He talked about the economic hardships suffered by his hometown of Long Beach, Calif., in the 1980s. Government assistance like after-school programs were taken away, and “guns and drugs moved in and people started selling drugs and shooting at each other.”
At this point, Chung brought up Snoop’s latest project: an HBO show he’s developing with film director Allen Hughes (“The Book of Eli”) and Rodney Barnes (“The Boondocks”). “This is, like, a dream come true to be able to tell a story that was going to be told the right way on the right network,” Snoop said.
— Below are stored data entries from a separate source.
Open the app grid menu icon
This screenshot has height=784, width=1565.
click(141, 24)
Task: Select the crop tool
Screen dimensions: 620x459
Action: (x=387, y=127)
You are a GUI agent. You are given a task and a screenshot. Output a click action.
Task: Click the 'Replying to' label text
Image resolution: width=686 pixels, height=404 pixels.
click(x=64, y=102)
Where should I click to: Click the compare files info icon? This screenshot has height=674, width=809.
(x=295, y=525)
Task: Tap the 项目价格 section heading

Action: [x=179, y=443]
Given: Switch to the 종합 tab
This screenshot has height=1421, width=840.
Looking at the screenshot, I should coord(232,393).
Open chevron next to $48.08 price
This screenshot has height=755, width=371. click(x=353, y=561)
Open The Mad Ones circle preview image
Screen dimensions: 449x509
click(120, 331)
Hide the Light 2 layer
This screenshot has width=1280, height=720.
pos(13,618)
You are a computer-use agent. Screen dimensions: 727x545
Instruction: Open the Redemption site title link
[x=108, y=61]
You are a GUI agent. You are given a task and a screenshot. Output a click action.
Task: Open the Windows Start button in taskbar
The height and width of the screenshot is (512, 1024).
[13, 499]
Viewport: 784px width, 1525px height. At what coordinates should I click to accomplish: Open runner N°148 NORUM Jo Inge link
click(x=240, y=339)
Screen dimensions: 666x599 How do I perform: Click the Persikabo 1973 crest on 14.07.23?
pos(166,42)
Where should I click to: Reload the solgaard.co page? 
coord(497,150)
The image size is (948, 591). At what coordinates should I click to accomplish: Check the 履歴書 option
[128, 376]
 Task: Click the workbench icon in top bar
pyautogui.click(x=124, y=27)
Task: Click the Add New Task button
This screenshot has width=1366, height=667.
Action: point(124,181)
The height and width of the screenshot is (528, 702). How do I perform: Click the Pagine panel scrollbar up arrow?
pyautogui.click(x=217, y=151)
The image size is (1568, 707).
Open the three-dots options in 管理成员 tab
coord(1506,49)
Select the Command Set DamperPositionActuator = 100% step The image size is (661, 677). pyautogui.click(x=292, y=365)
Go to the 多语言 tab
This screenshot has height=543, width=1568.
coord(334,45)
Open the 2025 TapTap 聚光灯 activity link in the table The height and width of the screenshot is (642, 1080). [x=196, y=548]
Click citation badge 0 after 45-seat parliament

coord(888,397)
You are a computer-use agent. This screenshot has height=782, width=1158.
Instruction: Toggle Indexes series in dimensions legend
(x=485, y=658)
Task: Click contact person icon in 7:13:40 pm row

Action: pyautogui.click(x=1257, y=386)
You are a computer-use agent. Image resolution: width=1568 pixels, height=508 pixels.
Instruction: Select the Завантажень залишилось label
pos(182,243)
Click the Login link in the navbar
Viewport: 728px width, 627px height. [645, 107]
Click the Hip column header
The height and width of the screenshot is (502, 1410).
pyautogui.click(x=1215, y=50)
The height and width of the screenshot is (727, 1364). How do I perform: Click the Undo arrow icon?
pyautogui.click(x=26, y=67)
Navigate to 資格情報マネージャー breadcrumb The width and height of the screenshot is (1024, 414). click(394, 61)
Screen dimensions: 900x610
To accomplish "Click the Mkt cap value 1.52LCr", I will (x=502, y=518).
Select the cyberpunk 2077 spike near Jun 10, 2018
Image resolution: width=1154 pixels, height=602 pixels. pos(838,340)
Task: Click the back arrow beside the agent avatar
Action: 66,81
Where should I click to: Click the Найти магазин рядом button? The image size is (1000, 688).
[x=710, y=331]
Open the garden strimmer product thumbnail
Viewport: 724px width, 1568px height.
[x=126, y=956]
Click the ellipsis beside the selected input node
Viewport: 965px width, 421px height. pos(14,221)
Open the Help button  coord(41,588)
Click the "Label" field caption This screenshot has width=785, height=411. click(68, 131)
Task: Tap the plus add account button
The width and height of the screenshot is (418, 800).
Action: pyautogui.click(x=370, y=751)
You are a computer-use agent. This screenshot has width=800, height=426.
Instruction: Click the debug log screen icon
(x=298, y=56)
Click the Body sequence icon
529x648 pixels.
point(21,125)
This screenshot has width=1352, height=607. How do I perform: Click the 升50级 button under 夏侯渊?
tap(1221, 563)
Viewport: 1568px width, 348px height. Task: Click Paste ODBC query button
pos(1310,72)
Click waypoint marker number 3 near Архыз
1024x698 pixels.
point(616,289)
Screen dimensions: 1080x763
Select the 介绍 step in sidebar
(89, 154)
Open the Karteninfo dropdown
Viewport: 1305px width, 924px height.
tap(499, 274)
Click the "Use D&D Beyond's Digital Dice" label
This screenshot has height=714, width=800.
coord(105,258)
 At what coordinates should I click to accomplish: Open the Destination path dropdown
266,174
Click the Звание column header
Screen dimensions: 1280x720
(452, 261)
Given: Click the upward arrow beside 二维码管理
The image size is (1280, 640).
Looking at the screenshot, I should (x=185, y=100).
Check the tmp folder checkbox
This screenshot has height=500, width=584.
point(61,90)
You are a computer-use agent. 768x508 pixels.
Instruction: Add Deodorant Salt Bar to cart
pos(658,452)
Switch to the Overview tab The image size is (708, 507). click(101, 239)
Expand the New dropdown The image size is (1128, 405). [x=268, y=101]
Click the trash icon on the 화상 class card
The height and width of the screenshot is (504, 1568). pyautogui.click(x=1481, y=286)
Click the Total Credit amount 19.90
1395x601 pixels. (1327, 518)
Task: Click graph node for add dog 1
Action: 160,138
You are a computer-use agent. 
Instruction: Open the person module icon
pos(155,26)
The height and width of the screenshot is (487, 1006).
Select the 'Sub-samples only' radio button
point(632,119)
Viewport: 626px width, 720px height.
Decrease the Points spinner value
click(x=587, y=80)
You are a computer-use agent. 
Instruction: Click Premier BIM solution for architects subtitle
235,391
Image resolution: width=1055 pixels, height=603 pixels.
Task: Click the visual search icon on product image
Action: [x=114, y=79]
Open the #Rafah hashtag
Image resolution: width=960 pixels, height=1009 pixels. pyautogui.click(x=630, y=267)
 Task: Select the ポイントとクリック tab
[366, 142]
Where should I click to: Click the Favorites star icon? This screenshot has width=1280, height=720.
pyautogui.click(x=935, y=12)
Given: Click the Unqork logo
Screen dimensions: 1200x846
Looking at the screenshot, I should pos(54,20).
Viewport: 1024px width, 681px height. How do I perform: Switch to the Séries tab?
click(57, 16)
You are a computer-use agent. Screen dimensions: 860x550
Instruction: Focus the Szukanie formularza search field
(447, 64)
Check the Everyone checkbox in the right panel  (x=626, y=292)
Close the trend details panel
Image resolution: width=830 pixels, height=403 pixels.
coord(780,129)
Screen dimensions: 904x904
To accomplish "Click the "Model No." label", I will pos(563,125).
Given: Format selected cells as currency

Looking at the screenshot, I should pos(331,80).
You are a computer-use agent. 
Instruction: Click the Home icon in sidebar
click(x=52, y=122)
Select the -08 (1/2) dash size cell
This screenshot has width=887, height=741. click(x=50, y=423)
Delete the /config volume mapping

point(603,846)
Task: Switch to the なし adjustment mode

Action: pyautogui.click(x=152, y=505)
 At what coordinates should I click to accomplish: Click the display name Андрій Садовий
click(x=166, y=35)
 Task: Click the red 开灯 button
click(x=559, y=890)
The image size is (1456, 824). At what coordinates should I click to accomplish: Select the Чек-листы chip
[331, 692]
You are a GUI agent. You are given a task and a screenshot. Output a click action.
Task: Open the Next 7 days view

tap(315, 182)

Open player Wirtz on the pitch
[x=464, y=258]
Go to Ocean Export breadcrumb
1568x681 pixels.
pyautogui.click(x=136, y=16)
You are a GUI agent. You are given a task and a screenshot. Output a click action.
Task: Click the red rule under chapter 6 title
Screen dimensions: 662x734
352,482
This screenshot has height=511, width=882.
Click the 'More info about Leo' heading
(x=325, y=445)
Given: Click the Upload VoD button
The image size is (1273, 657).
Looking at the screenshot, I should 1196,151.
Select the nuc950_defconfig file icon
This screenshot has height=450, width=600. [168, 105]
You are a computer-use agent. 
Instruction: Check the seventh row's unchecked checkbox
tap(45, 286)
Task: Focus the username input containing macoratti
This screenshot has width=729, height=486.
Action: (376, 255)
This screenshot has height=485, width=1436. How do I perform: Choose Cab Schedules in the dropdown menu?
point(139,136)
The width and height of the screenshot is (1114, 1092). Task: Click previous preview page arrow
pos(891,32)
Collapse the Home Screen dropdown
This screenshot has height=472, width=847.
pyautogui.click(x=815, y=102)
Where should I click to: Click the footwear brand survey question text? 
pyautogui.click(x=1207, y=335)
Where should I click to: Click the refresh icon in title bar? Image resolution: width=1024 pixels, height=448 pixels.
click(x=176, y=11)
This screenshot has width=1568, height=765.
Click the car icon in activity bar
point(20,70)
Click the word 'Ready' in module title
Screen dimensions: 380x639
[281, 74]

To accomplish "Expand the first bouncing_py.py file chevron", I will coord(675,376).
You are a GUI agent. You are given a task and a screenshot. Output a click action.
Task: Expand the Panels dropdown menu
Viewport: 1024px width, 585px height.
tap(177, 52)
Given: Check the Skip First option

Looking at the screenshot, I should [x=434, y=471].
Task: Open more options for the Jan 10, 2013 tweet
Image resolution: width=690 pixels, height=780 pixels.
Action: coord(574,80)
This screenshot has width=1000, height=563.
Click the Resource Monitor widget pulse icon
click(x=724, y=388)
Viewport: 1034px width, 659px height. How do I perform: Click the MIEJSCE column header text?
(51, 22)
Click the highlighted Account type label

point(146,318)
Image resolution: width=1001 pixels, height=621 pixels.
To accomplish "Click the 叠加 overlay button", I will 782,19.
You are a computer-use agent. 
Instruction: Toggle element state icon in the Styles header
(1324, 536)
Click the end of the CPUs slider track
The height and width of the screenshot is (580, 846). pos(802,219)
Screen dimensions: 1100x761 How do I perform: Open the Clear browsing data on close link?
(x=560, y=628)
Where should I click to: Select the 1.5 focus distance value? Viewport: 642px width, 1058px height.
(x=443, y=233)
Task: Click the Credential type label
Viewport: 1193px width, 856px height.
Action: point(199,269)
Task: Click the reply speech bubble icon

And so it went. Chung prompted Snoop to revisit the various stages of his career: the rappers who influenced him, such as the Sugar Hill Gang and Slick Rick; the start of his collaborations with Dr. Dre, which led him into his multi-platinum stardom; and about his dedication to growth and evolution, which requires staying relevant and in touch. And working hard.
“I pay attention,” he said. “I keep my ear to the street and my feet to the pavement.”
Sports was a topic as well. Snoop talked about the youth football program he started 11 years ago that has produced nearly 60 Division 1 players, giving children from families who typically can’t afford it a chance to go to college.
When Chung asked Snoop to name one of the proudest moments of his life, he said it was earlier this year when his son, Cordell Broadus, a product of his youth football program, accepted a full-ride to UCLA.
His most challenging moment? Losing Nate Dogg, part of his 213 trio with Warren G, who died in 2011 after a series of strokes.
Chung’s final question: What advice would Snoop Dogg today, at 43, give a young Snoop? “I have no regrets,” he said. “Whatever happened was meant to be. I’d never go back and rewrite. ... I’ve enjoyed every moment of it, good and bad.”